Tributes have been paid to Geordie Walker, guitarist and founding member of the seminal post-punk band Killing Joke, after he died at his home in Prague, Czech Republic, following a massive stroke. He was 64 years old.

Walker’s bandmates voiced sadness and disbelief at the news. “No man was cooler than Geordie, one of the very best and most influential guitarists ever,” wrote bassist Martin ‘Youth’ Glover in a touching, epic statement. “He was like Lee Van Cleef-meets-Terry Thomas via Noel Coward. Very charming, inscrutable and gracious.

“He was my teacher, partner and at times a terrifying foe,” Youth continued. “Geordie is now flying high with The Valkyries, on his way to the halls of Valhalla, where his seat at the table of legends is most certainly assured.”

Frontman Jaz Coleman added: “I spoke to Geordie last week. He was in fine spirits and looking forward to the future with optimism. We reincarnated before and we will reincarnate again. I never left his side in 44 years.”

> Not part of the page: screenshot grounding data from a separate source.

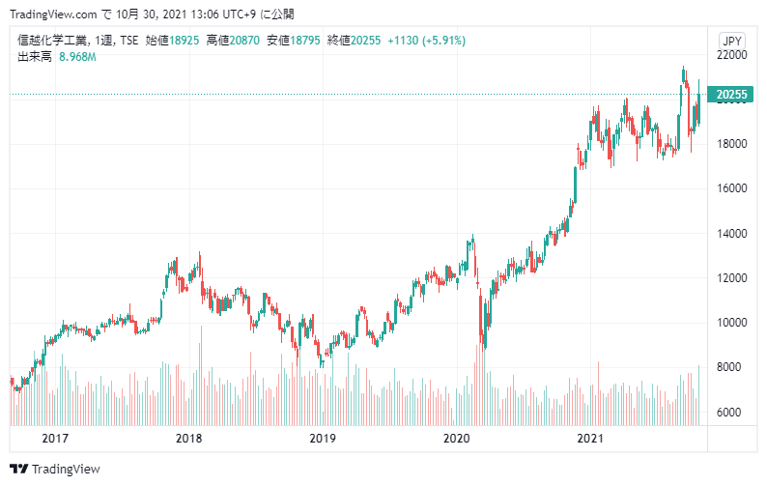Screen dimensions: 767x486
Task: Click 2018 on the time axis
Action: pos(188,439)
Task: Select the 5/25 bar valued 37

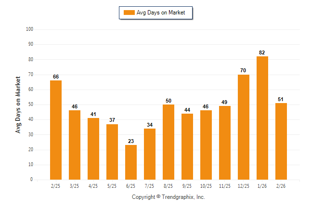Action: click(112, 152)
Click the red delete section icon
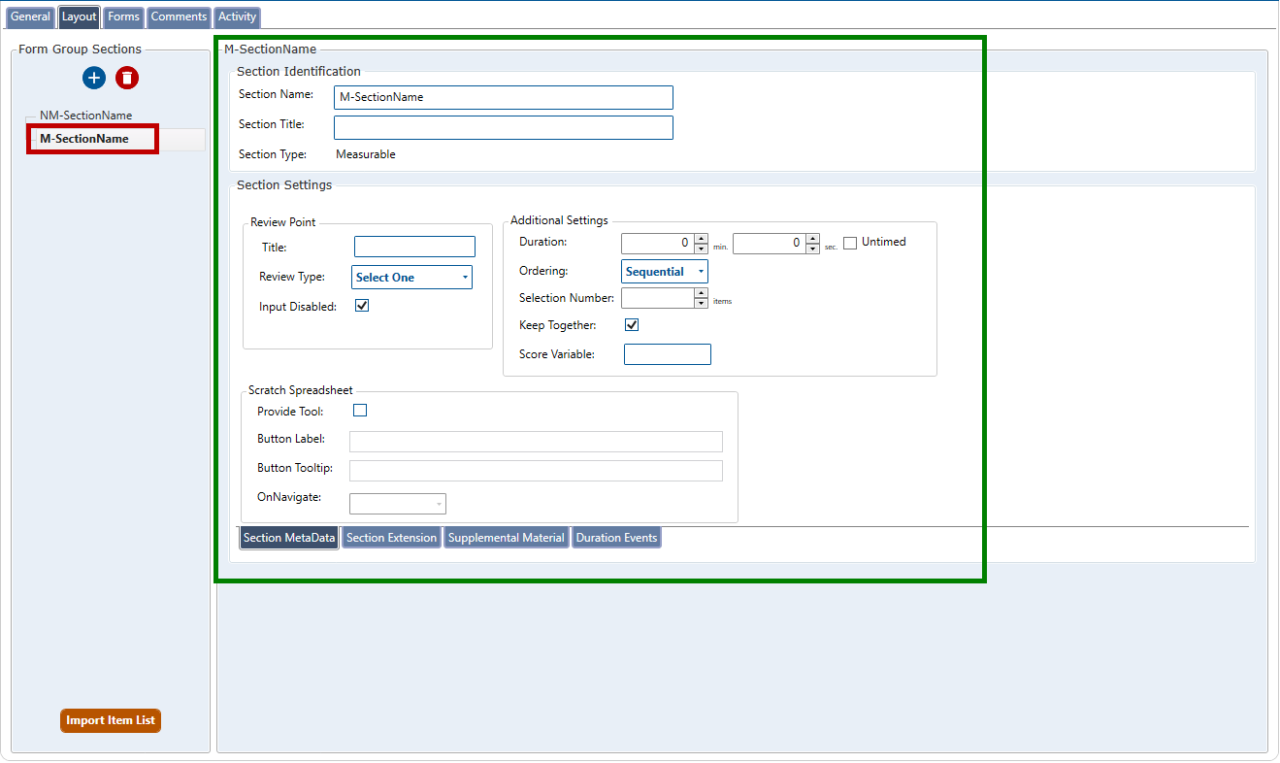This screenshot has height=763, width=1280. 127,79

Born in Chester-le-Street, County Durham, Kevin ‘Geordie’ Walker took classical guitar lessons as a child but developed a technique and sound that was all his own.

In an interview with Metal Hammer magazine, Coleman explained how Geordie came to join Killing Joke: “We had put an ad in Melody Maker, and this guy kept calling saying: ‘Hi, I’ve never been in a band before, I’ve only ever played in my mum’s bedroom, but I’m the best guitarist ever’… I couldn’t get rid of him. So at last I said: ‘Alright, alright, come round.’”

At the audition, Coleman and Walker bonded over a love of fishing, and the pair soon ended up sharing a flat. “It was three weeks before I actually heard him play,” Coleman said, laughing. “When he did it was like a fire from heaven. I thought: ‘Thank god.’”

Killing Joke formed in 1978, and went on to release 15 albums during two spells of existence, having been dormant from 1996 to 2002. During the hiatus, Walker assembled the industrial-metal supergroup Murder, Inc.

Killing Joke broke into the mainstream, briefly, with their hit single Love Like Blood in 1985.

Three years earlier, Walker had followed globetrotter Coleman to live in Iceland, where the singer had moved to escape the apocalypse: “I told everybody the end of the world was coming, but that was to get people off my back,” Coleman later admitted. In reality, Iceland became a front for Coleman and Walker to launch alternative careers as drug dealers.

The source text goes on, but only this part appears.